Productivist agriculture was the trend, and it applied to vinification techniques and tools. A few big players, followed by the young crowd of burgeoning cooperatives were vying for wine-for-the-masses market, generating big investments in shiny new facilities, press lines and cement vats. The market changed, the country needed big volumes of cheap wine for its booming cities. All the while in the background, the French University Research Centers were making the first steps to develop the biotech tools that would give way to our modern additives.

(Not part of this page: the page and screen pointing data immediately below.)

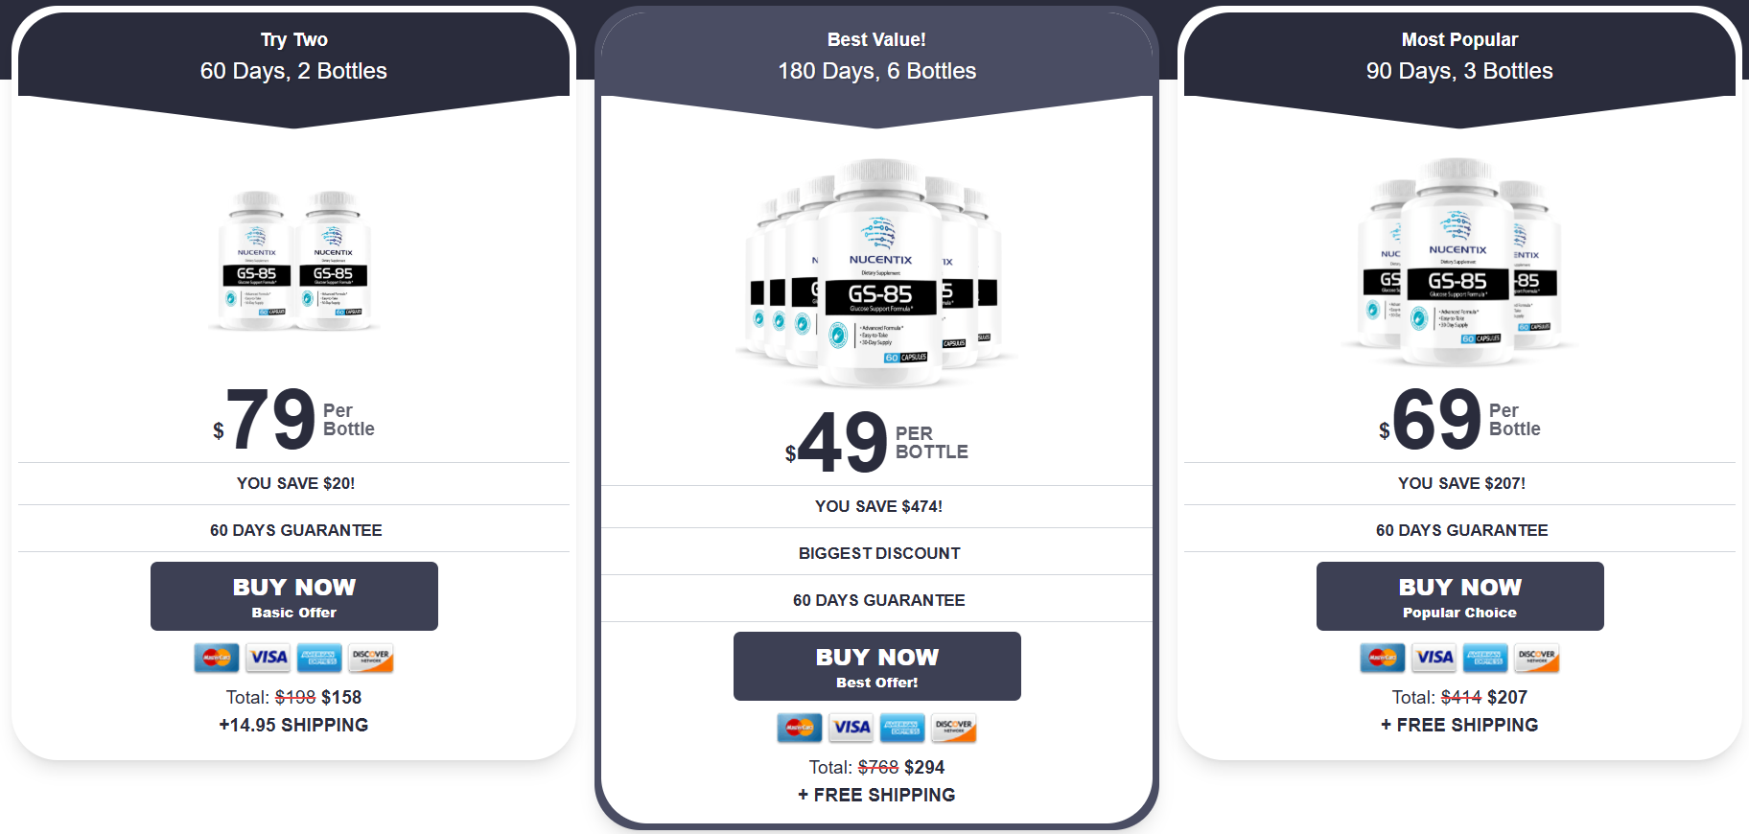Click Discover icon under Basic Offer
1749x834 pixels.
coord(371,658)
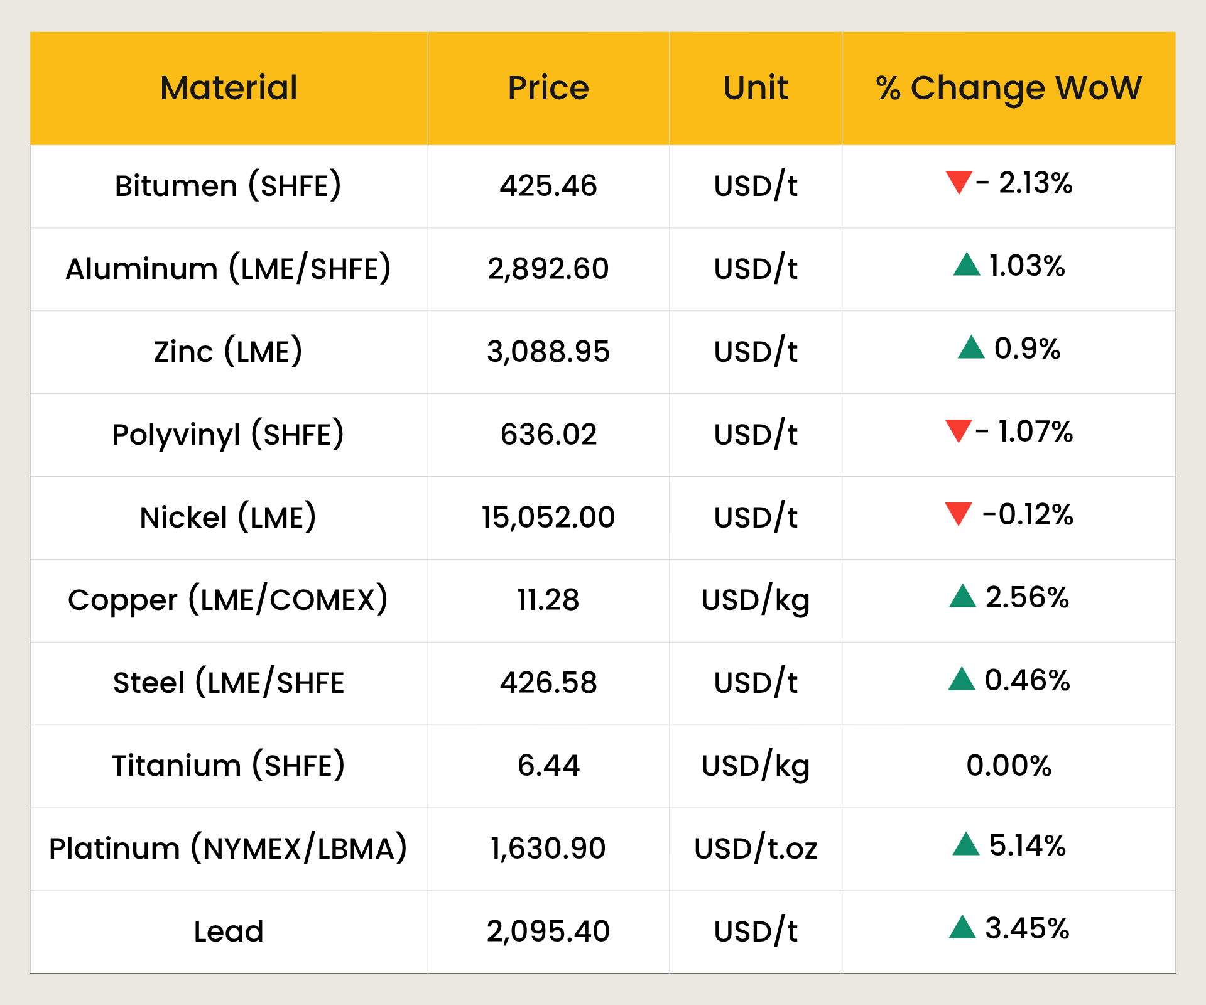Click the green up arrow for Platinum
The height and width of the screenshot is (1005, 1206).
pos(966,844)
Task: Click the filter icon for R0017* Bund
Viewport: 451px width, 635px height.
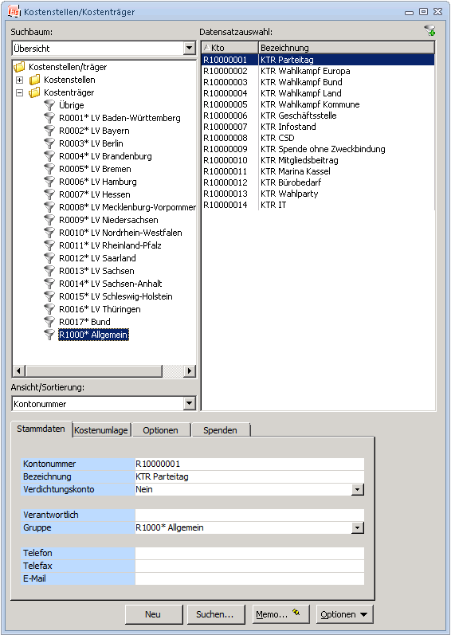Action: [49, 322]
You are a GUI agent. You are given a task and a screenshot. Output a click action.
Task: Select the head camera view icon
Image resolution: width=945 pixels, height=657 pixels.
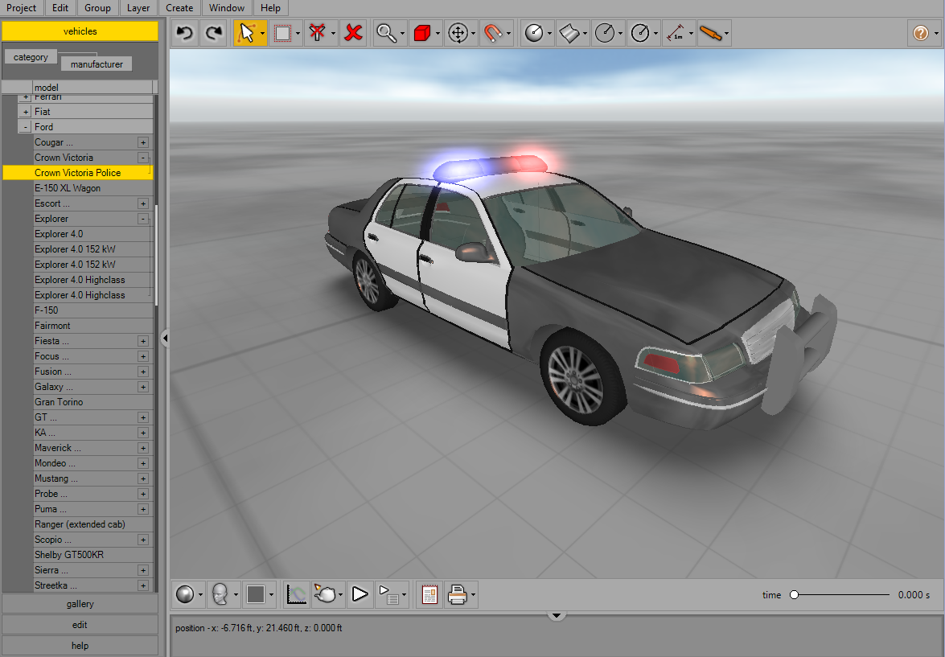(x=219, y=594)
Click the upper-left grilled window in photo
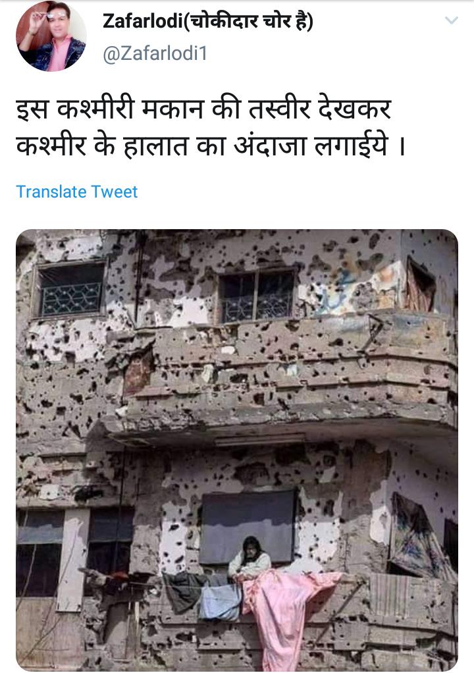The image size is (474, 673). click(x=70, y=289)
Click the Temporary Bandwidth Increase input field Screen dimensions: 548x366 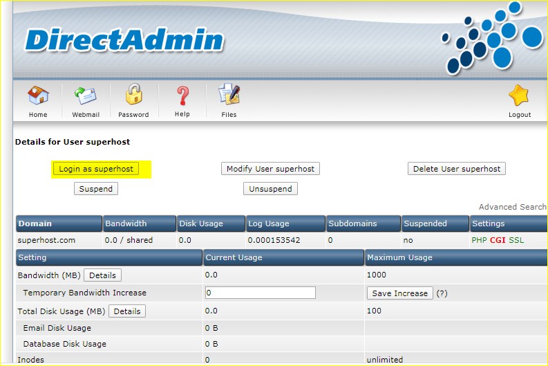[260, 293]
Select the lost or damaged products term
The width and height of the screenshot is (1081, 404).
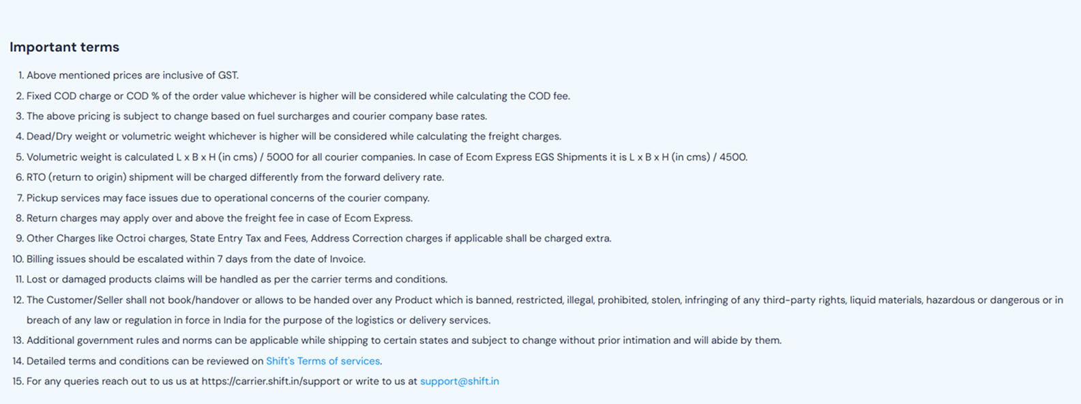tap(237, 279)
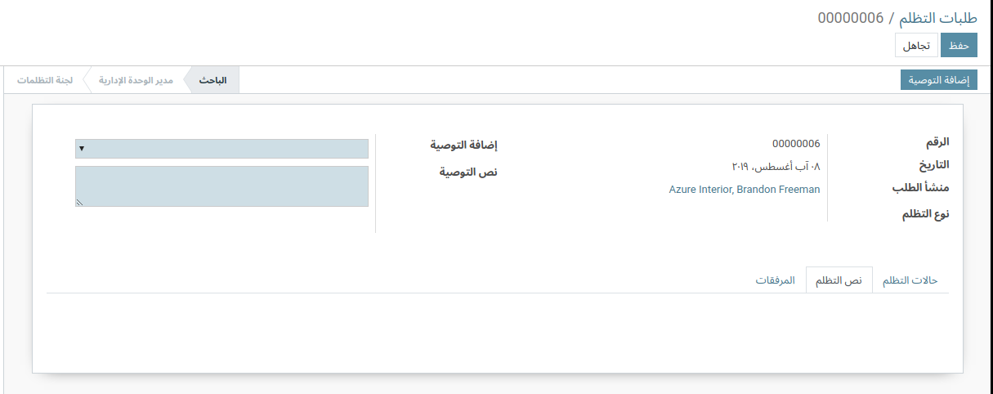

But at odds with this productivist ideology, counter-revolutionaries were discreetly at work : Vinification was until then a still mostly mysterious process, where empirical, inherited practices were the norm. The great advances in the understanding of vinification and of what makes a great wine were not made by the research labs, but by two passionated individuals roughly at this time, in the 1950s':
Emile Peynaud (1912-2004) in the Bordeaux region, determined through his research the optimal fruit ripeness, the proper use of crushing and maceration, temperature control and the importance of malolactic fermentation.
Jules Chauvet (1905-1989) in Beaujolais studied indigenous yeasts, carbonic maceration, malic metabolism and also how all of this transforms in subtle aromas in the glass. His tasting notes are considered a mine of informations and he designed the INAO tasting glass that we all take for granted.
Both played an important role in the coming-of-age of our modern relation to wine.